Wednesday, October 4, 2017

In 1982, when replicants hadn’t yet become a Hollywood business model, Blade Runner failed to do what Warner Brothers hoped it would: make a pile of money.

It succeeded, however, in acquiring the reputation of a modern science-fiction classic. Director Ridley Scott’s 2019-set story (based on Philip K. Dick’s Do Androids Dream of Electric Sheep?) entered our popular culture sideways, influencing two generations of filmmakers with its menacing dystopian perspective.

Now comes the sequel. The studio is banking on the original’s cache, if not its cash, to justify a $150 million production budget. Maybe it will, maybe it won’t. But there’s a real movie to talk about—flawed, yes, flabby, yes, a little wobbly and synthetic on story. And often spellbinding.
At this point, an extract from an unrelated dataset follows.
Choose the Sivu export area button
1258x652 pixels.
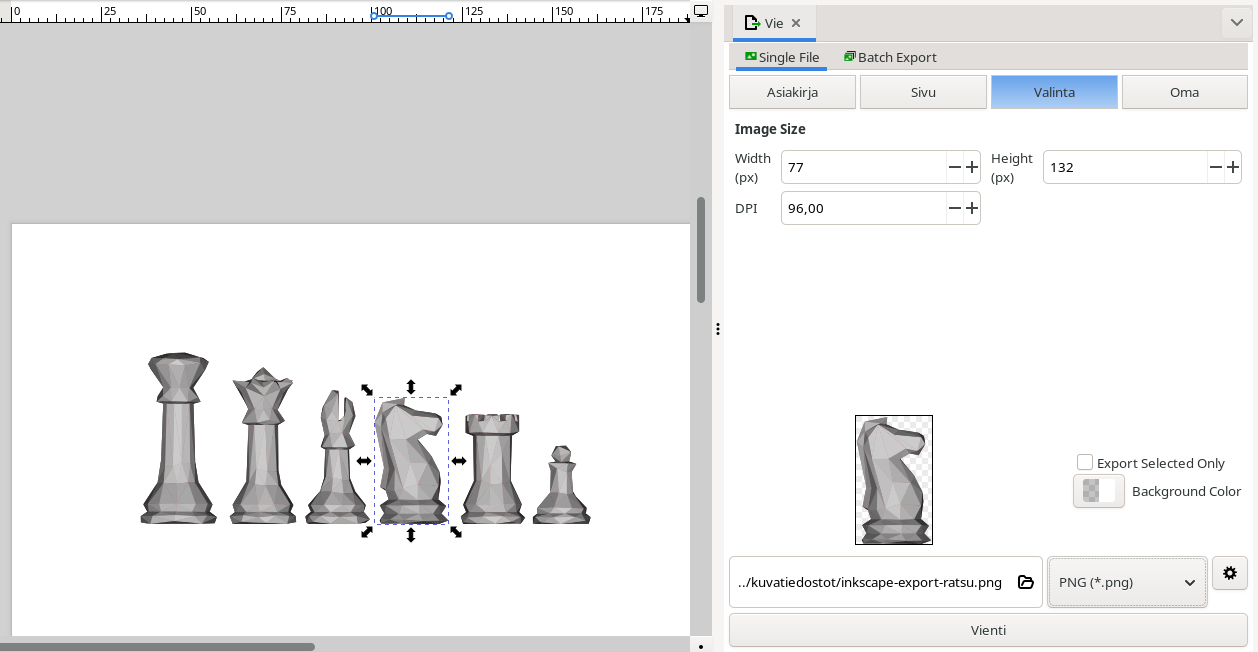[x=923, y=92]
Under stone-ground-mustard-colored skies (the air quality’s 30 years worse for wear, according to the narrative timeline), presenting an array of meticulously realized visions of Los Angeles, Blade Runner 2049 is poised to divide audiences just as the original did. Director Denis Villeneuve’s brooding, methodical sequel takes its cue from the tone, as well as the look, of the 1982 film, and while it’s a different movie, it offers a similarly ruminative pace. The sequel is 164 minutes long, roughly 45 minutes more generous (or forbidding) than the first one.

Every effect, each little detail in the Blade Runner sequel adds to a wondrously hideous near future, full of holographic accessories, slave-labor replicants and, as one sinister character (I believe) puts it, the “fabulous new.” Ryan Gosling fits well in this material. That opaque, half-zonked affect he favors as a screen actor is perfect for the role of LAPD “blade runner” (replicant hunter) Officer K, tasked by his superior (Robin Wright) to run down the latest renegade replicants who want more out of life.
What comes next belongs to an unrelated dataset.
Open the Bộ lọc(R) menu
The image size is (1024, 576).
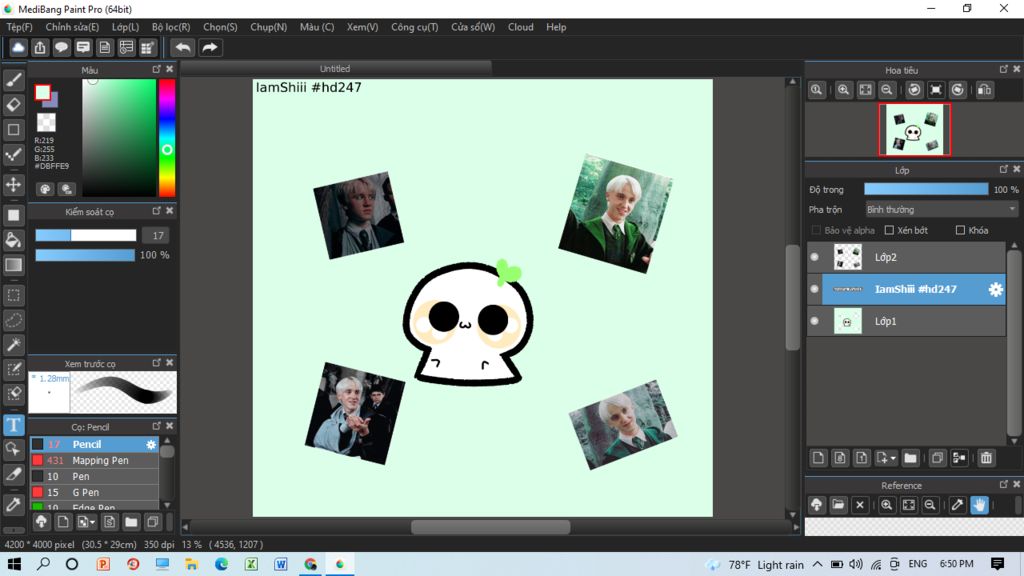[171, 27]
The sinister Tyrell Corporation has been taken over by the even more sinister Wallace Corporation, run by a sight-impaired hippie played by Jared Leto. He’s all creepy, measured tones and mythological pretension; maybe he and Michael Fassbender from Alien: Covenant can shack up together sometime. Gosling’s K finds a mysterious set of…spoilers buried near the site of the movie’s first replicant murder. His investigation takes him deep into the annals of the Wallace lair, and inhumanly sleek annals they are.

Vast numbers of replicant memories are stored by Wallace and his minions, the most fearsome of whom, or which, is played with a whiff of pathos and a glint of psycho by Sylvia Hoeks. (Villeneuve’s staging of a key scene between Hoeks and Wright is eerily perfect.) Outside a fancy holographic female companion (Ana de Armas), K has little in his life beyond a nagging sensation that his memories hold the key to something larger.

All this leads to Deckard. Harrison Ford brings weary gravity and surprising subtlety to the old blade runner, now hiding in an undisclosed location, waiting for the younger, more bankable star to show up and hit him with questions promised by the movie’s trailers. The odyssey charted by Blade Runner 2049 allows Villeneuve and his inspired design and effects army to create a world indebted to the 1982 film, but not chained to it.

Chief among equals in that army: cinematographer Roger Deakins, already nominated for 13 Academy Awards, and overdue for a win. He saturates the screen with great, unsettling splashes of color suggesting trouble, or rot, or weirdly glamorous trouble and rot. (That’s noir for you.) There’s a chill in the air in Villeneuve’s film, as there was in Scott’s original, and there should be—all the technological advancements provide dazzling but hollow comfort. When a kiss between K and his “woman” “friend” is interrupted by a voice message, for example, the digital effects actually mean something; the impact is troubling.

Straight off, the script by Hampton Fancher and Michael Green poses the question: Is the Gosling character human or replicant? Deckard has had to put up with that parlor game (the game never ended, really) for 35 years now. Other puzzles enter the story, some more intriguing than others. Perversely, Villeneuve bungles the staging of a couple of key action sequences, one involving Gosling and Ford, the other a waterlogged climax that’s intentionally messy but unintentionally muted.

Like the first one, Blade Runner 2049 doesn’t conform to usual action beats or audience expectations of science-fiction thrillers. It’s a workmanlike screenplay at best. Most of the female characters could be described as mere apps, and there are times when Villeneuve could’ve taken care of some basic storytelling and rhythmic needs while establishing the peculiar, suffocating, brilliantly imagined visual universe onscreen.

But that phrase is worth repeating: “brilliantly imagined visual universe.” A moviegoer can forgive a lot in a movie, when the movie offers so much to see.